• _GIVEN PASSAGE_
========================
SUS: Sustainability Studies

SUS 301: Environmental Ethics

Historically, ethical and moral notions have been concerned with the relations of humans to one another. How does the natural world fit into those traditional views about ethical and moral obligations? Do these views need revision? A selection from issues such as the following will be discussed: animal rights; the intrinsic value of nature; our obligations to nature; the "land ethic"; global environmental justice; "deep ecology", and ecofeminism. Readings will include both historical sources, and recent and contemporary authors.

Prerequisite: SBC 104 or PHI 104

3 credits

SUS 302: Integrative Assessment Models

Use, evaluation, and development of integrated assessment models. These model typically integrate environmental concerns with variables from other disciplines for the purpose of providing policy advice to decision-makers. Students will learn about the most frequently used integrated assessment models and what we can learn from them. The models studies will include the World3 model, which was the basis of the famous book "The Limits to Growth."

Prerequisite: SBC 201; U3/U4 status

3 credits

SUS 303: Demographic Change and Sustainability

This course will assess the unprecedented demographic changes and diversity of the 21st century, through an interdisciplinary approach. It will explore themes such as population ageing and decline, migration in population replacement, demographic change and sustainable public health, social welfare programs, environmental degradation, and differential vulnerabilities (e.g., gender, poverty, age, education, ethnicity and race, empowerment and rights).

Prerequisite: SBC 115

3 credits

SUS 305 ​- F: Collective Action and Advocacy

This course will address the ways in which people act collectively to address social problems or to change social policy. The course will be divided into two sections: a general introduction to the study of collective action, and a set of case studies in environmental activism.

Prerequisite: SBC 111, ENS 101 or GEO 101; POL 102 or SOC 105

3 credits

SUS 306: Business and Sustainability

This course examines the interface between business and sustainability. It considers opportunities for the development and growth of profit and not-for-profit businesses associated with the promotion of sustainability. It also covers how environmental concerns and related governmental regulations influence business operations and profitability. Students will apply career skills and concepts from environmental economics to understand how business functions (e.g., operations, public relations, sales, health and safety, and corporate social responsibility) are influenced by environmental concerns. The course will highlight current issues and cases, provide an overview of theory and practice, and generate research to test students' hypotheses, and generally explore opportunities and threats to business viability. Review of current affairs, case analyses, role plays, field trips, and guest speakers will be included along with required reading in seminal theory and research.

Prerequisite: SBC 206

3 credits

SUS 307: Environmental Economics and Management

This course presents advanced concepts in environmental economics and management through a series of detailed case studies. The cases include those concerning the US sulfur-dioxide permit trading system, the Kyoto Protocol, zoning, coastal fisheries, the use of ethanol in gasoline, tradable development rights in the Long Island Pine Barrens and the conservation of endangered species.

Prerequisite: SBC 206

3 credits

SUS 308: Economic Development

This course teaches students about economic development and its relationship to the environment. Students learn about both the theory of economic growth and the way development has proceeded in various regions of the world. Examples will come from the Asian tiger economies of East Asia and the development disasters in Sub-Saharan Africa. The relationships between the levels and rates of growth of output and various environmental indices will be explored.
========================
• _DATA LINES_
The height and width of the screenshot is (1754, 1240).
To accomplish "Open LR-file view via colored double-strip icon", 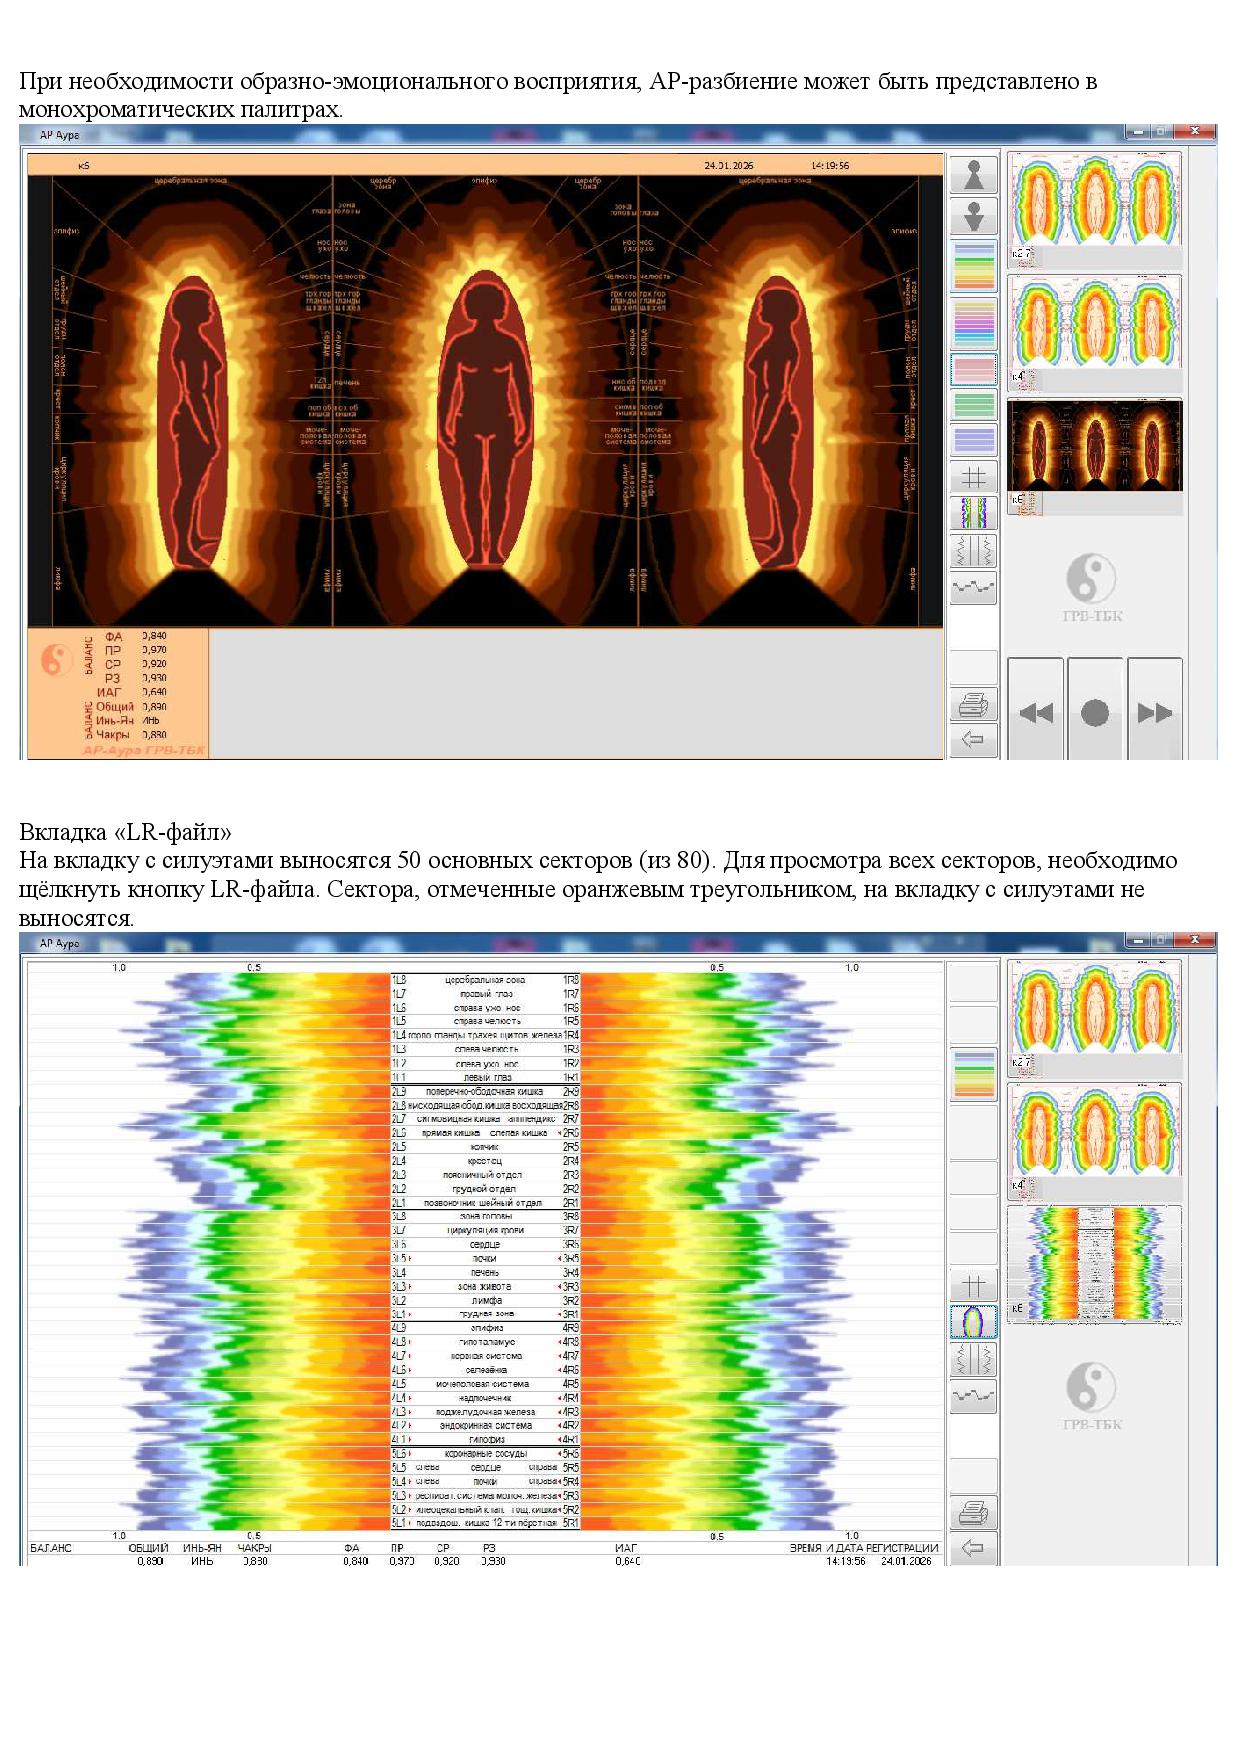I will tap(973, 513).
========================
• _EXERCISE_
Answer these questions from the Sustainability Studies course listings:
(a) What prerequisite is listed for SUS 303?
(b) Which model covered in SUS 302 was the basis of "The Limits to Growth"?
(c) In SUS 308, which two regions do the examples come from?

• _OUTPUT_
(a) SBC 115
(b) The World3 model
(c) The Asian tiger economies of East Asia and the development disasters in Sub-Saharan Africa